The tax credit ingredient was then thrown into the pot, on top of the merger and the additional responsibilities. The Revenue had to run the most complicated financial interface between citizen and state—the tax credit system, which has displaced the Child Support Agency as top of the problems that MPs deal with in their advice bureaux. Ministers must take responsibility for the consequences of new responsibilities and the merger.
That leads me to my second point, which is on resources. In the 2004 spending review, the administration budget for all the Chancellor’s departments was flat in nominal terms. A saving of 16,000 posts was pencilled in. Under the 2007 comprehensive spending review, departmental expenditure limits will decline by 5 per cent. a year for the next three years. That is a challenging settlement. The Chancellor had to pencil in those savings to make the sums add up, but I wonder whether they were thought through, and whether they are really
deliverable. The Treasury Committee, which undertook a report on the efficiency savings in the Chancellor’s Budget, concluded:
“Evidence received...shows that the indicators used...to measure the quality of...services are not adequate to assess the experience of service users, and in particular are not adequate to measure the extent to which its services meet the...needs of its...client groups”.
That leads on to my last point about management and morale. There have been all sorts of warnings on that score. The tax faculty of the Institute of Chartered Accountants said:
“We are concerned that post merger the overall management structure of HMRC lacks clarity and focus. The lines of management accountability and responsibility are not always clear, either it seems to HMRC staff or to external stakeholders.”
The Chartered Institute of Taxation gave evidence to the Committee in January, and said:
“we do have concerns about the current position of HMRC and their progress. We see them as an organisation that is under considerable pressure.”
In my view, there is an audit trail involving policy, resources and leadership that leads back to Ministers. They cannot divorce themselves from the consequences of what happened down the line in the post room in Washington.

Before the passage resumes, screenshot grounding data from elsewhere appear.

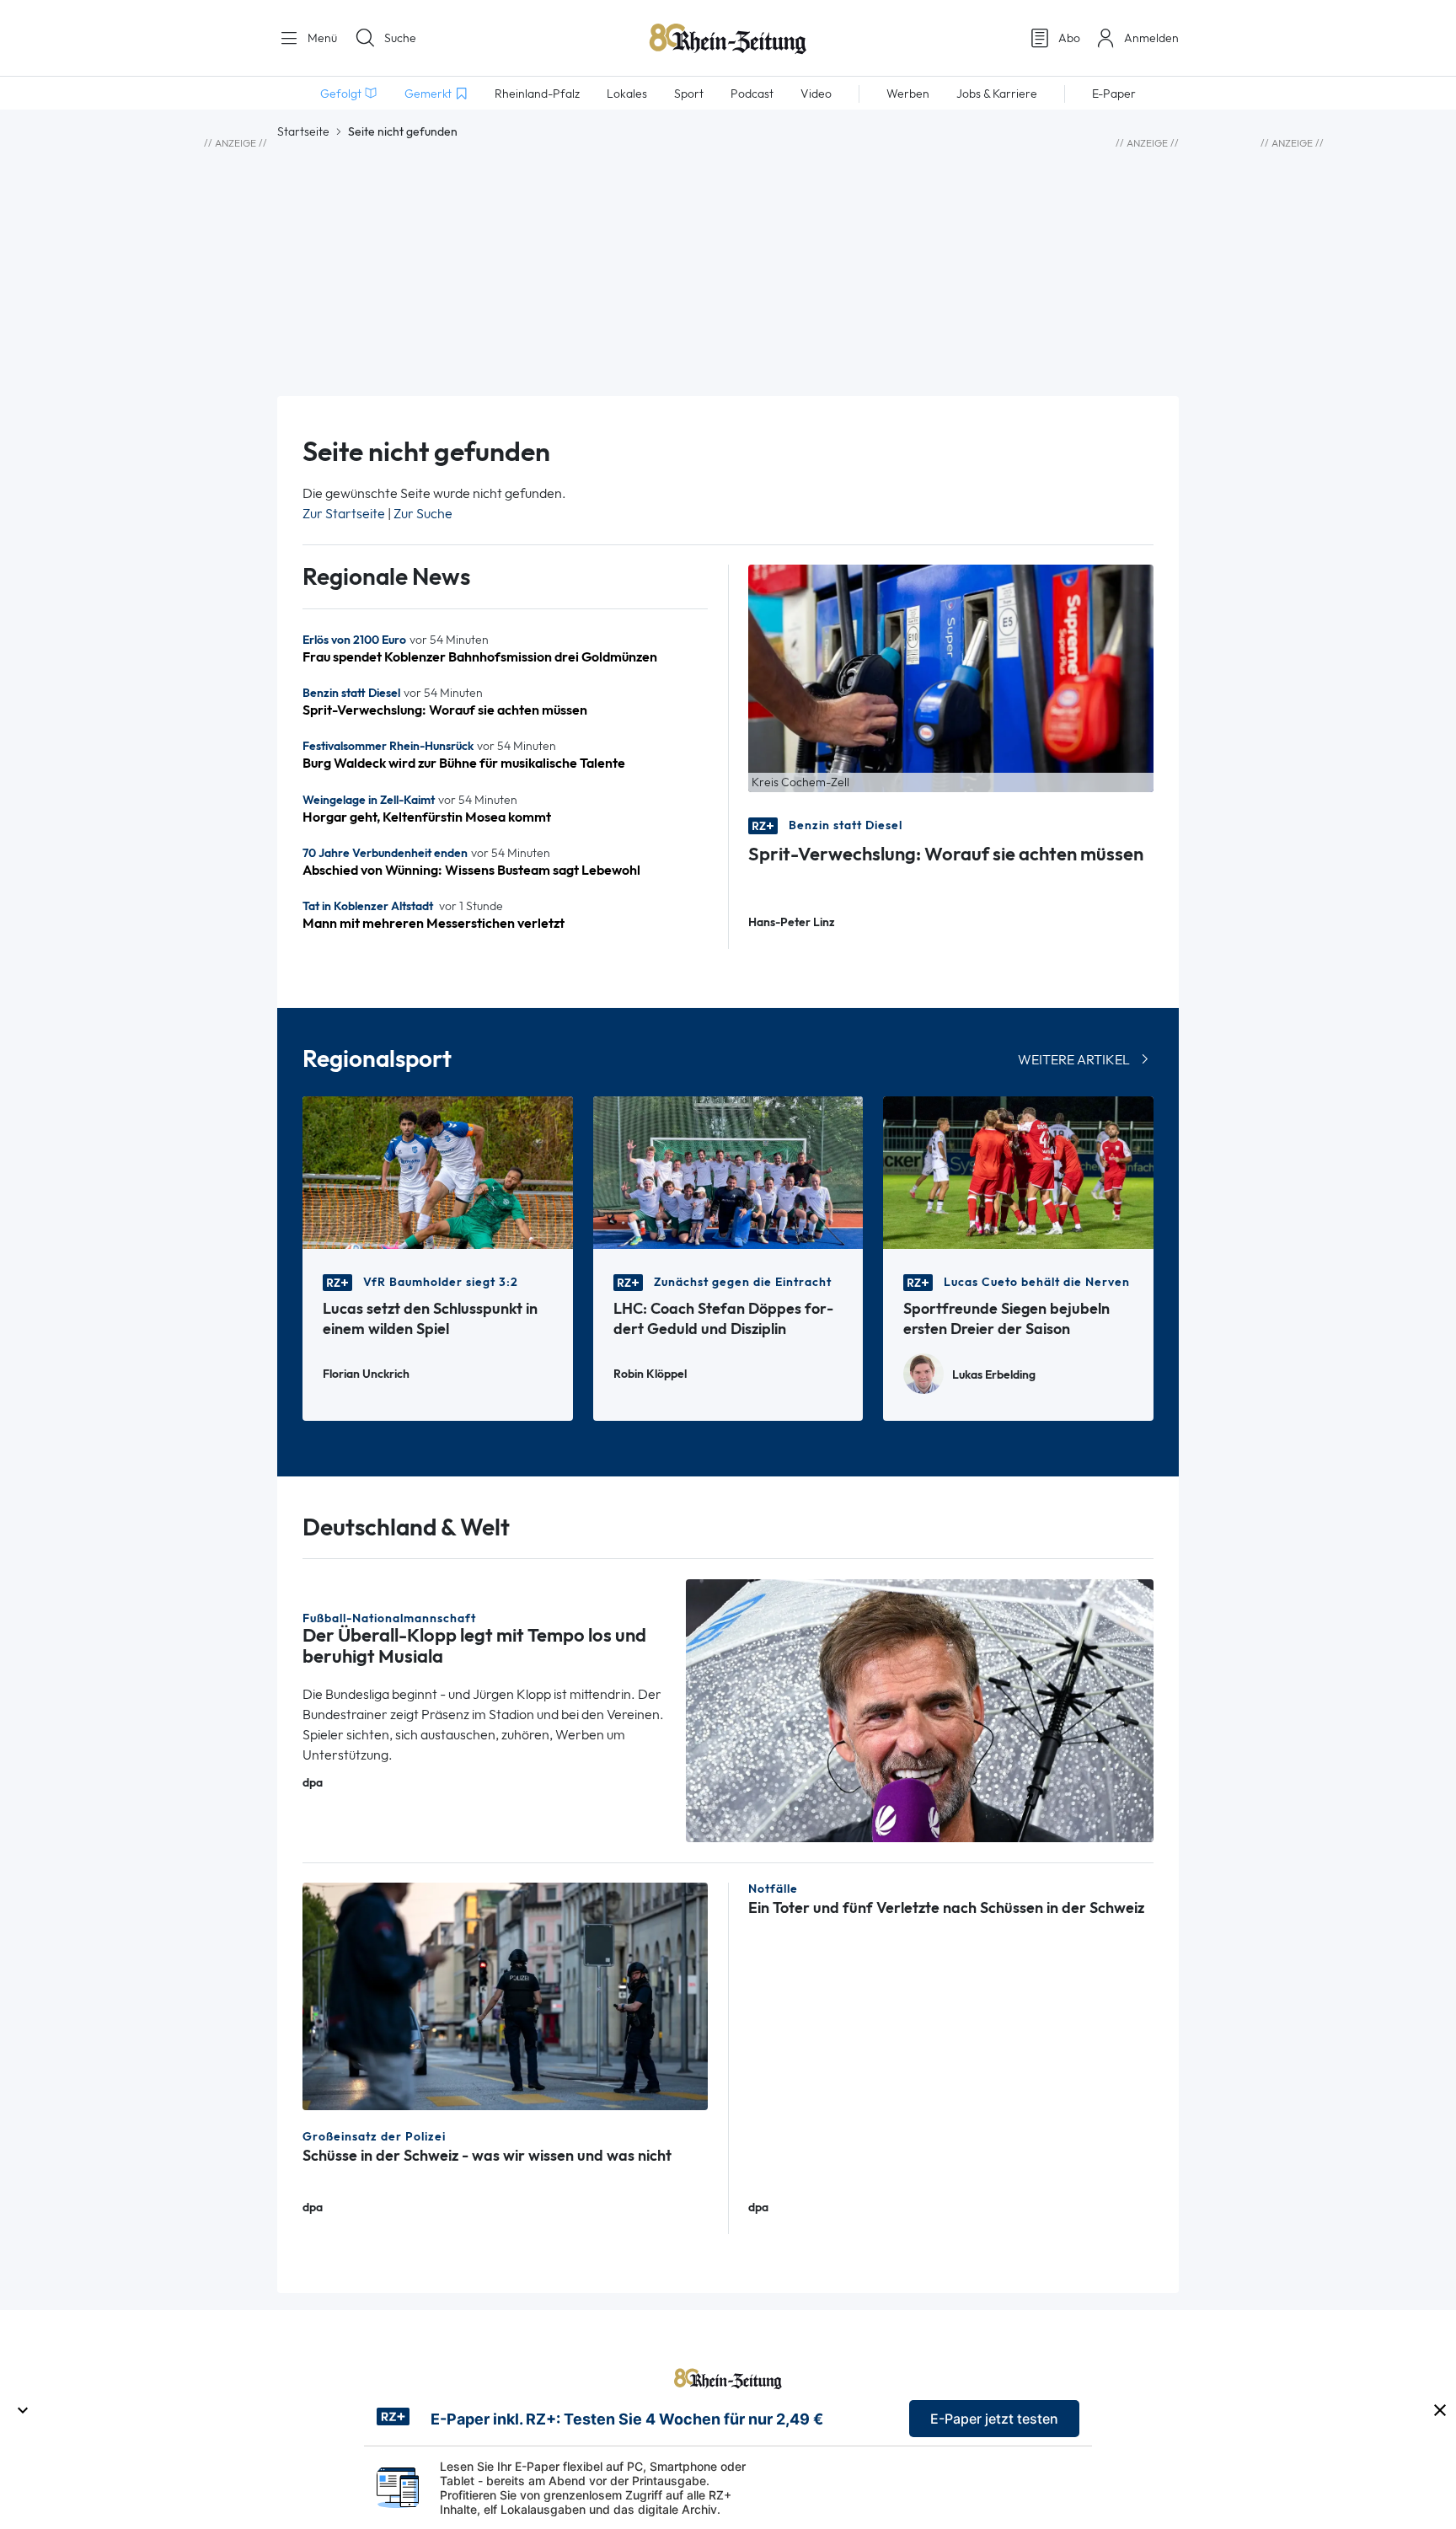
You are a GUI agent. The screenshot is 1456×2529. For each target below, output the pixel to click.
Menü (321, 38)
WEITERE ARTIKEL (1074, 1060)
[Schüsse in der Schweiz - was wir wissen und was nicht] (505, 1995)
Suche (400, 38)
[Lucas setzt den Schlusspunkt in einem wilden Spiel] (437, 1171)
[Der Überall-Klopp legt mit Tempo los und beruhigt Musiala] (920, 1709)
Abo (1069, 38)
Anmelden (1151, 38)
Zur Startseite (343, 513)
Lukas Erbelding (994, 1375)
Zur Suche (422, 513)
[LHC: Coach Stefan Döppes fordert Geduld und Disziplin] (728, 1171)
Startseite (303, 131)
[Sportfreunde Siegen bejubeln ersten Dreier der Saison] (1018, 1171)
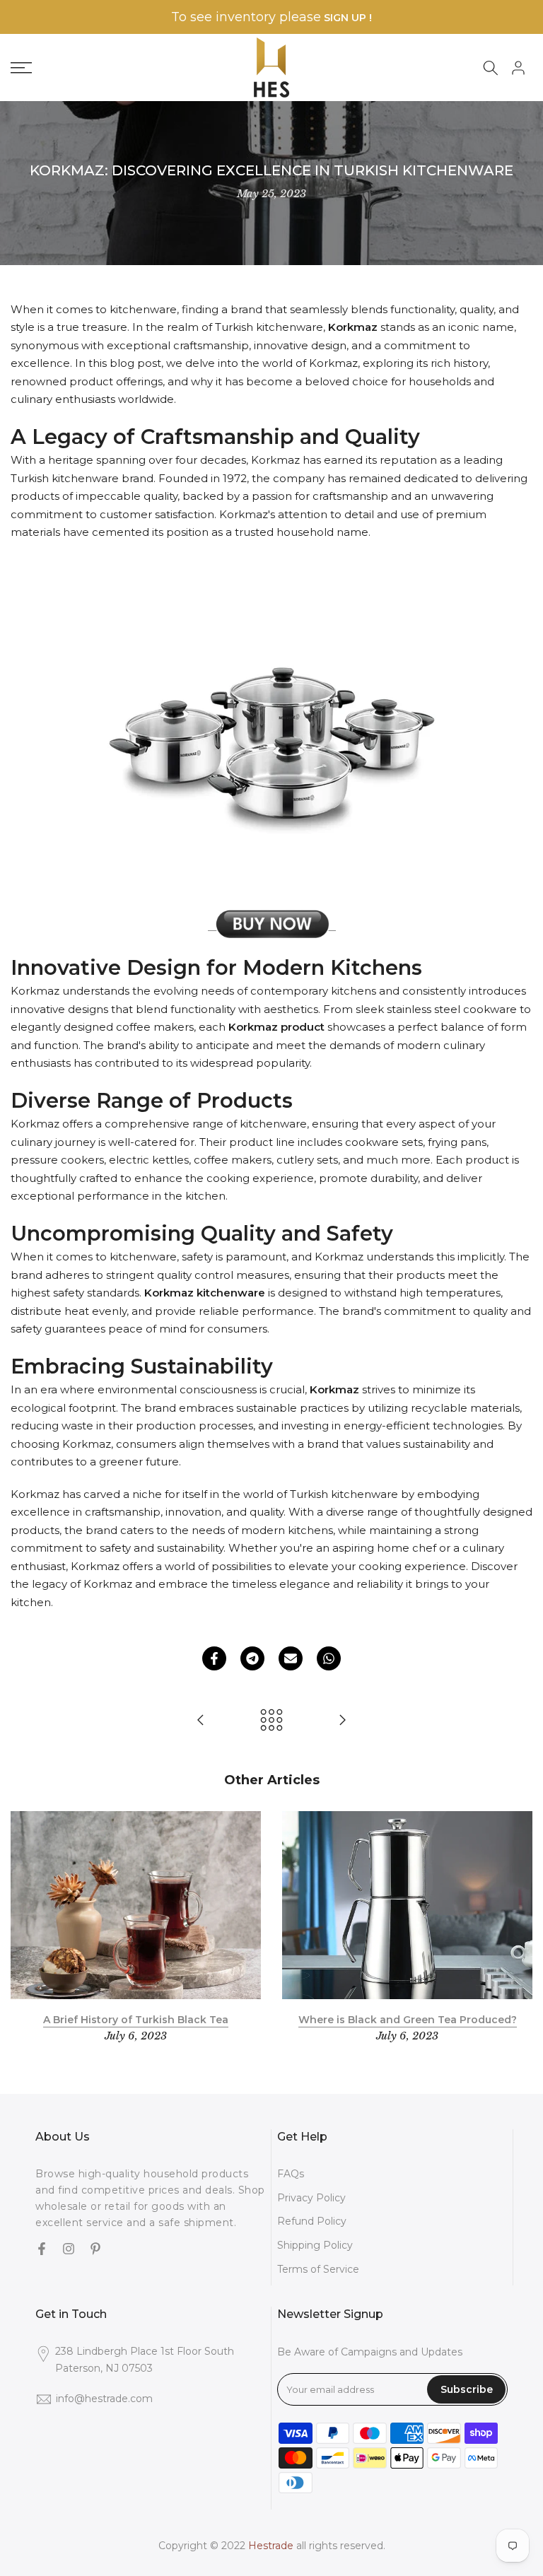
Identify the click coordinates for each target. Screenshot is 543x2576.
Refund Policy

Finally, what conclusions should we draw? We need to await the inquiry, but I think that we can anticipate what it will say. It will be like other inquiries, such as those on transport or social services: it will say that primary responsibility rests with the individual who breached the regulations, as with the engine driver who went past a red signal, or the social worker who did not insist on seeing for herself the child on the at-risk register. However, those other reports went on to say that the signal was in the wrong place and the driver was not trained properly, and that the social worker had too many cases, but that their manager did not pick up on that. In that way, the trail goes up the management line. My money is on the same type of conclusion being reached in the case that we are considering. The Government have to be cautious about grandiose schemes, pencilling in large savings, major reorganisations, and ignoring warning signals—of which there were many. At the end of the day, the buck has to rest with Ministers, who should not resile from their responsibilities.